EXERCISE TASKS:
- a) From the Gunskirchen Lager account below, extract the passage that begins with the words "We had begun" and ends after the words "had no strength.".
- b) Shorten the paragraph of the Gunskirchen Lager account that begins "When the [German] SS left" while keeping its main facts.

PAGE EXTRACT:

....

-On being a part of the 71st Infantry Division's liberation of Gunskirchen Lager, a concentration camp in the Mauthausen complex, in Austria in May 1945:
… Now, you're into May, and we went and we found this dirt road going through the woods. So, we would get more of our troops going along the road, on both sides of the road, walking straight ahead, and then, the others on the side, doing the sweeping. … You could smell something, and it wasn't a very pleasant smell. What we were smelling was Gunskirchen Lager, and I guess the town would be Lambach, but there's also a town of Gunskirchen, so, it was known as Gunskirchen Lager, and we ultimately came upon this camp, with all the wire around it. No guards; they had left maybe forty-eight hours before us.

We had begun to encounter a straggler or two in rags, you know, emaciated, crying for help. All we could do was report back to battalion on the phone. … This was a huge camp. It turned out to have eighteen thousand Hungarians Jews in it, and a lot of them were intellectuals, doctors, lawyers, professors or whatever, but, for us, we reported back so that medical help could arrive, so that arrangements could be made. The dead were sleeping outside; I mean, they hadn't been buried. They had just been left there. … You never forget the smell. It's unworldly. You never forget the skeletons, the living sleeping in with the dead. They had no strength.

When the [German] SS left, the prisoners knew where the food supplies were. It was all locked, of course. Well, some of them were frenzied enough and had enough strength left to break open [the lock], find food and eat it on the spot, cold, and dropped dead. Bodies can't handle anything like that; it's impossible. Fortunately, there were several hundred young people, I'm talking about eight, nine, ten-year-olds, and so forth, they had survived up to this point. They were very close to death. I mean, a couple of more days and … everybody would have been finished.

....

RECORDS PROVIDED:
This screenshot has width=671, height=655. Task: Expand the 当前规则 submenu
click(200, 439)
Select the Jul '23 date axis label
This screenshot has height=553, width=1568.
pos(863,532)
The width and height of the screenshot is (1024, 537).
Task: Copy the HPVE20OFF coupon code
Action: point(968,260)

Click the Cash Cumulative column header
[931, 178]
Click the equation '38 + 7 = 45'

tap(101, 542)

....

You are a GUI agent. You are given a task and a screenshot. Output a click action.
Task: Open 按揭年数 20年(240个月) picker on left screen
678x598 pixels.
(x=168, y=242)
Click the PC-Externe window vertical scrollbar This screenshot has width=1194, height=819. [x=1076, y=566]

....

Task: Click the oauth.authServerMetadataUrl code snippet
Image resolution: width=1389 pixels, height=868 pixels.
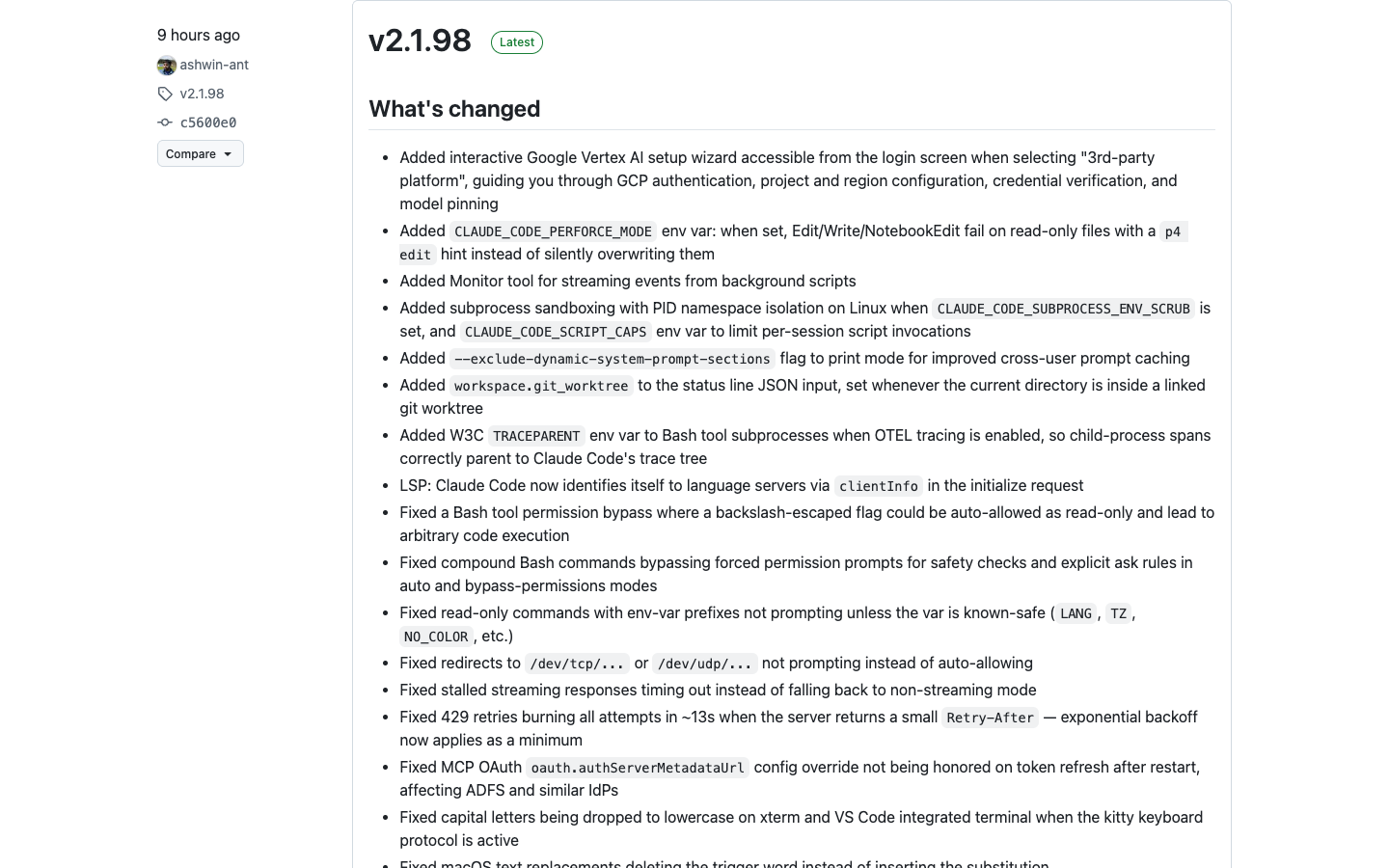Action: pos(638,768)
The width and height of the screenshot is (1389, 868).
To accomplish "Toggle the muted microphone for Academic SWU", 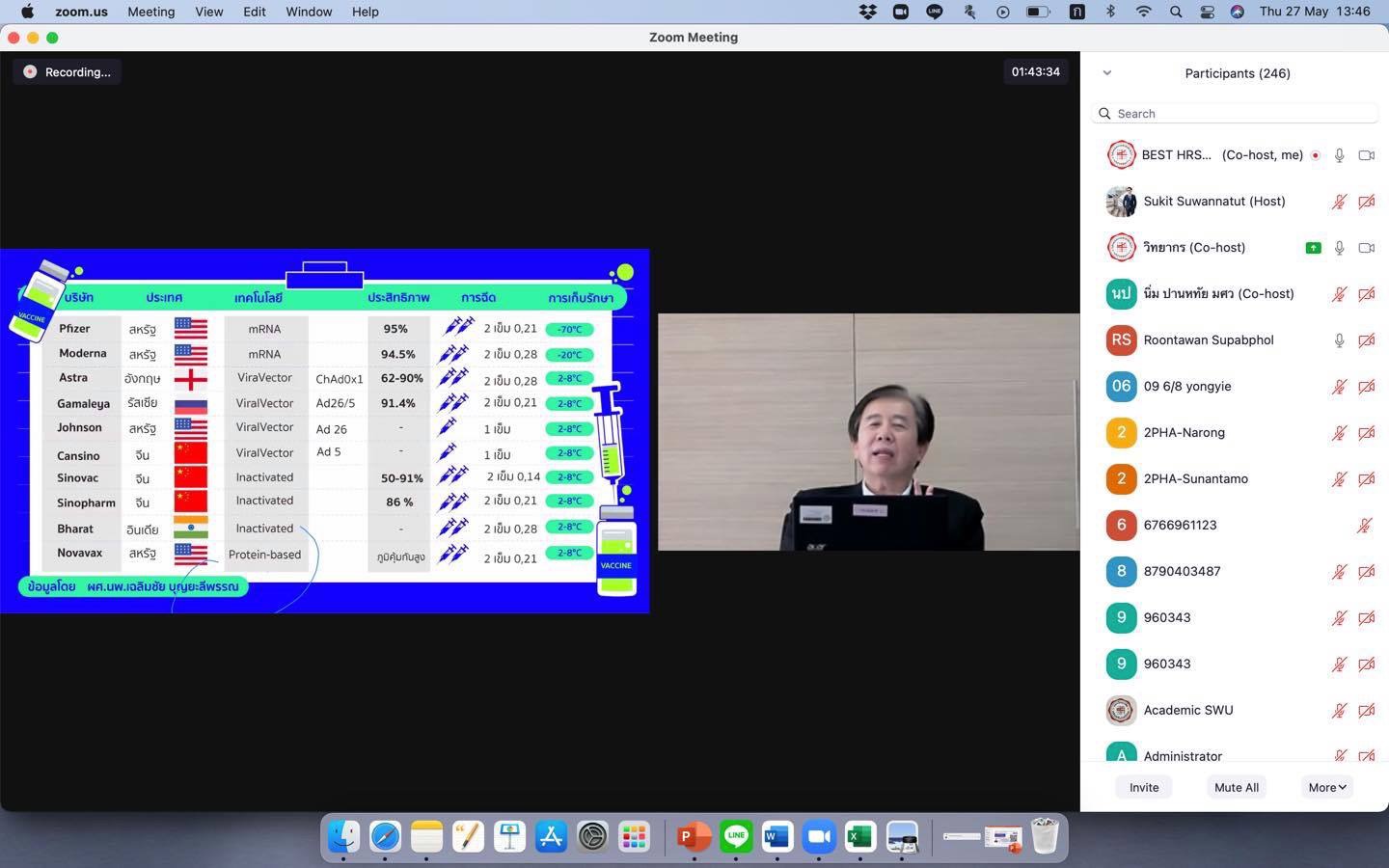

....

ANSWERS PER TASK:
- a)
We had begun to encounter a straggler or two in rags, you know, emaciated, crying for help. All we could do was report back to battalion on the phone. … This was a huge camp. It turned out to have eighteen thousand Hungarians Jews in it, and a lot of them were intellectuals, doctors, lawyers, professors or whatever, but, for us, we reported back so that medical help could arrive, so that arrangements could be made. The dead were sleeping outside; I mean, they hadn't been buried. They had just been left there. … You never forget the smell. It's unworldly. You never forget the skeletons, the living sleeping in with the dead. They had no strength.

- b) After the SS left, the prisoners knew where the locked food supplies were. Some were frenzied and strong enough to break the lock. They ate the food cold on the spot and dropped dead, because their bodies could not handle it. Several hundred young people, some only eight to ten years old, had survived but were very close to death. A couple more days and everybody would have been finished.